Teks Pilihan —
━━━━━━━━━━
Pembelajaran produk-produk gula ini dimulai dari mengetahui karakteristik gula seperti gula merah, gula invert dan gula semut. Dalam praktikum pati gula ini dipelajari bagaimana cara pembuatan dan analisis produk sehingga dapat diketahui bagaimana mutu gula yang dihasilkan. Analisis produk gula untuk mengetahui sifat fisik dan sifat kimia dari masing-masing produk gula. Hal yang termasuk sifat fisik antara lain kekerasan dan warna produk. Sedangkan hal yang termasuk sifat kimia adalah bagian yang tidak larut dalam air, kadar gula pereduksi dan kadar sukrosa. Sifat-sifat ini yang menentukan kualitas dari produk gula yang dihasilkan dalam suatu industri.

B. Tujuan

Praktikum ini bertujuan untuk mempelajari proses pembuatan gula merah cetak dari nira tebu, mempelajari proses pembuatan gula semut dari gula kelapa dan gula aren, mempelajari proses pembuatan gula invert dengan metode asam tartarat dan metode HCl, mempelajari proses pembuatan produk hidrolisat pati, dan menganalisis sifat fisik dan kimia produk gula merah, gula semut, gula invert, dan produk hidrolisat pati.

_______________________________________

II. METODOLOGI

A. Alat dan Bahan

1. Pembuatan Gula Merah Tebu Pada praktikum pertama, akan dilakukan ekstraksi nira dari tebu dan produksi gula merah dari tebu. Adapun bahan yang digunakan adalah batang tebu, nira tebu yang dihasilkan, kapur, minyak goreng. Alat yang digunakan adalah mesin penggiling tebu, nampan, pisau, saringan, penggorengan, kompor, pengaduk, kertas indicator pH dan cetakan gula.
━━━━━━━━━━
Tujuan Tugas 1 — Ulangi kata demi kata bagian teks tentang produk gula yang dimulai dari "Pembelajaran produk-produk gula" sampai "dalam suatu industri.".
Tujuan Tugas 2 — Ringkaslah teks tentang produk gula dalam dua kalimat.
Tujuan Tugas 3 — Tuliskan kembali paragraf dalam teks tentang produk gula yang diawali "Praktikum ini bertujuan" sebagai daftar tanpa menghilangkan fakta utamanya.
Item-item ini berasal dari sumber lain.

Data yang Diberikan —
━━━━━━━━━━
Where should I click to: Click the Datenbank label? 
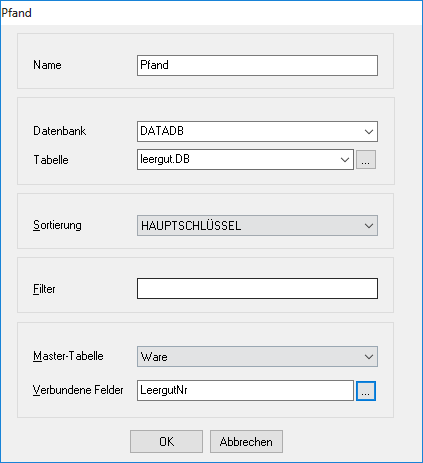60,131
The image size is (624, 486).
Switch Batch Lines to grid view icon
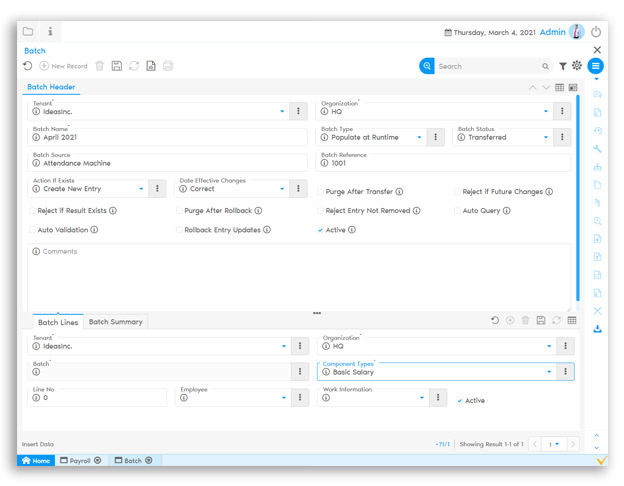[x=572, y=320]
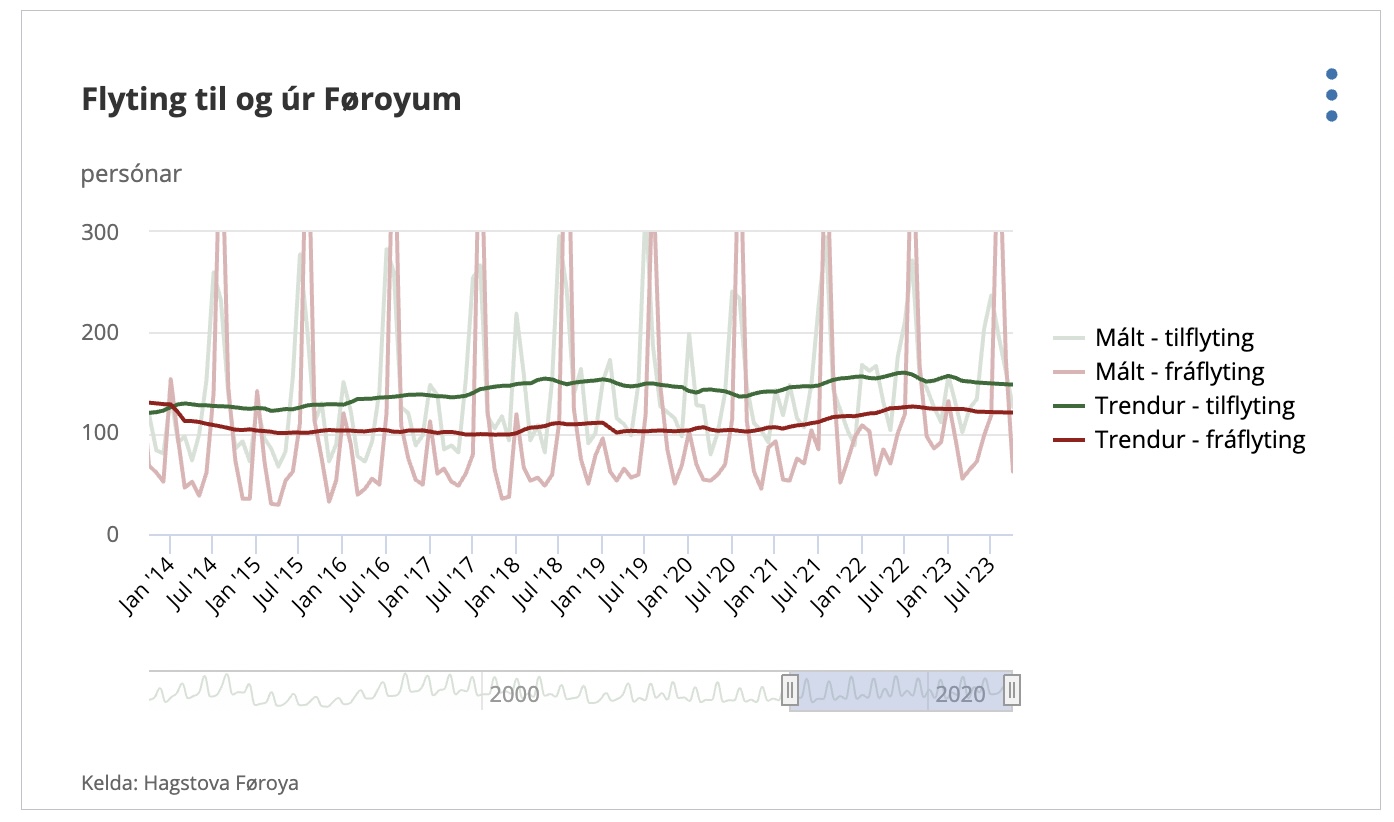1394x822 pixels.
Task: Hide the 'Trendur - fráflyting' legend series
Action: coord(1200,440)
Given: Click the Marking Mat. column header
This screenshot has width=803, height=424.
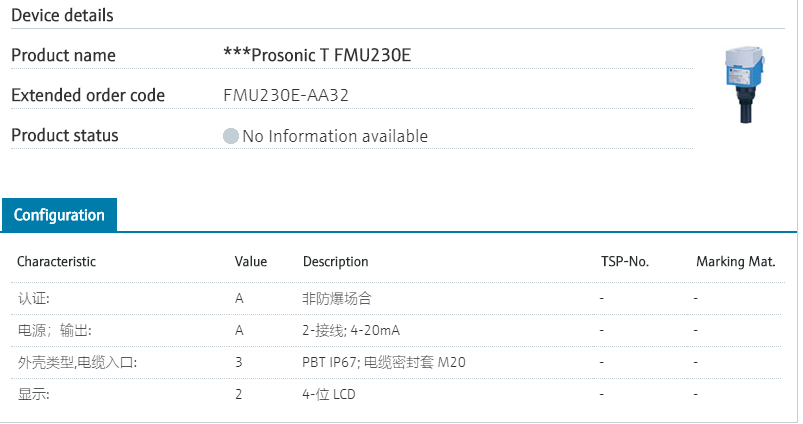Looking at the screenshot, I should 736,262.
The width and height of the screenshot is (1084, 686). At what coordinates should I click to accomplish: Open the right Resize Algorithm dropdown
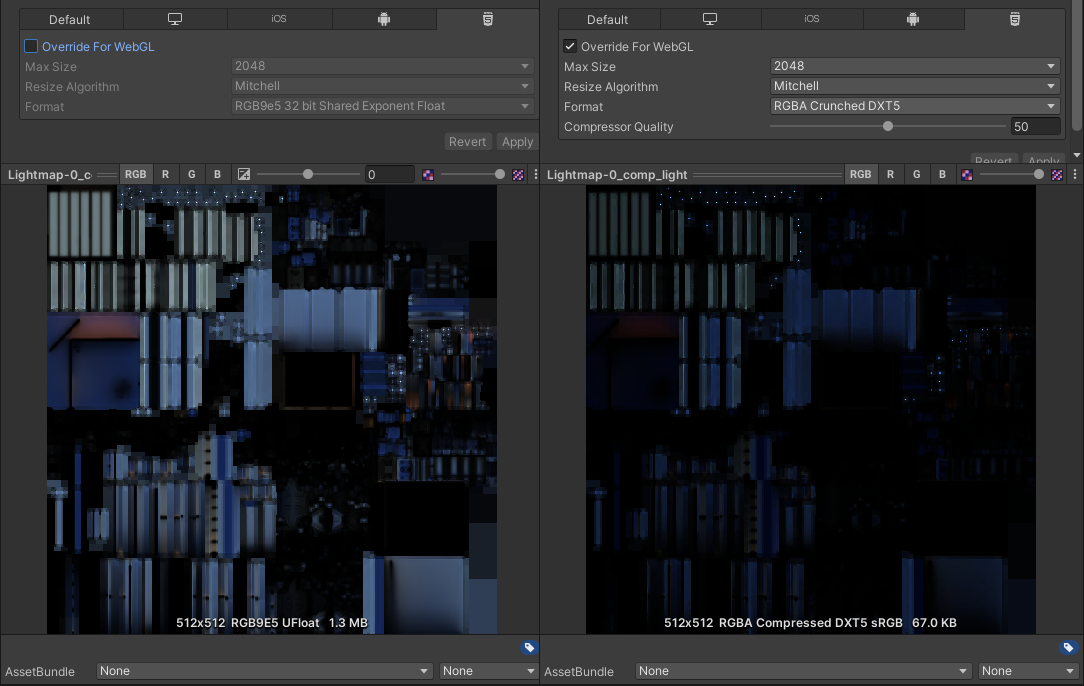[x=913, y=86]
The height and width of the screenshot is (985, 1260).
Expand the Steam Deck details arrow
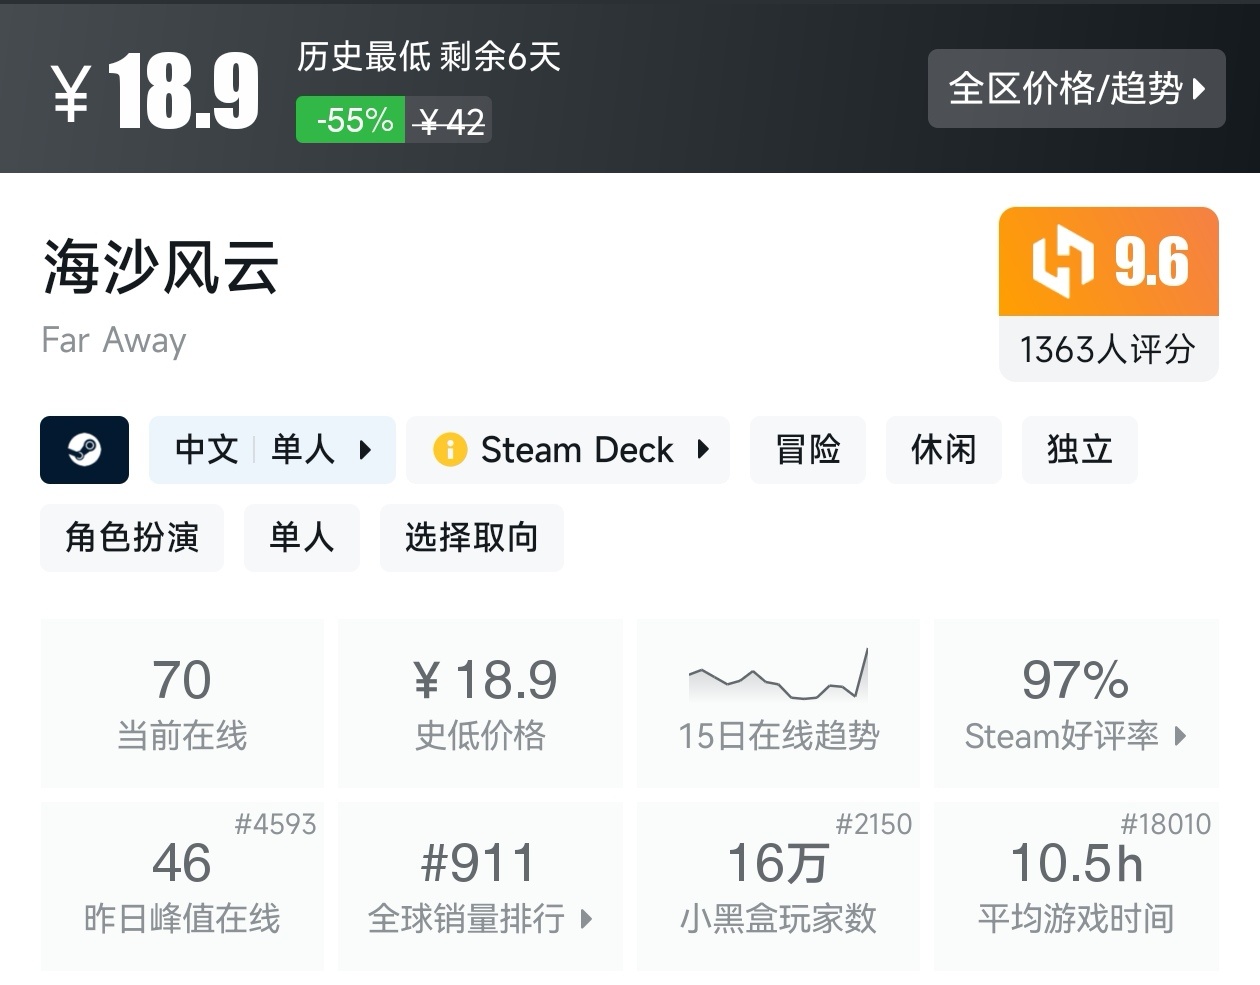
━━━━━━━━━━
Jawaban 1 —
Pembelajaran produk-produk gula ini dimulai dari mengetahui karakteristik gula seperti gula merah, gula invert dan gula semut. Dalam praktikum pati gula ini dipelajari bagaimana cara pembuatan dan analisis produk sehingga dapat diketahui bagaimana mutu gula yang dihasilkan. Analisis produk gula untuk mengetahui sifat fisik dan sifat kimia dari masing-masing produk gula. Hal yang termasuk sifat fisik antara lain kekerasan dan warna produk. Sedangkan hal yang termasuk sifat kimia adalah bagian yang tidak larut dalam air, kadar gula pereduksi dan kadar sukrosa. Sifat-sifat ini yang menentukan kualitas dari produk gula yang dihasilkan dalam suatu industri.

Jawaban 2 — Praktikum ini mempelajari cara pembuatan dan analisis produk gula, yaitu gula merah, gula semut, gula invert, dan produk hidrolisat pati, sehingga mutu gula yang dihasilkan dapat diketahui. Analisis tersebut mencakup sifat fisik, yaitu kekerasan dan warna, serta sifat kimia, yaitu bagian yang tidak larut dalam air, kadar gula pereduksi, dan kadar sukrosa.

Jawaban 3 —
- Mempelajari proses pembuatan gula merah cetak dari nira tebu.
- Mempelajari proses pembuatan gula semut dari gula kelapa dan gula aren.
- Mempelajari proses pembuatan gula invert dengan metode asam tartarat dan metode HCl.
- Mempelajari proses pembuatan produk hidrolisat pati.
- Menganalisis sifat fisik dan kimia gula merah, gula semut, gula invert, dan produk hidrolisat pati.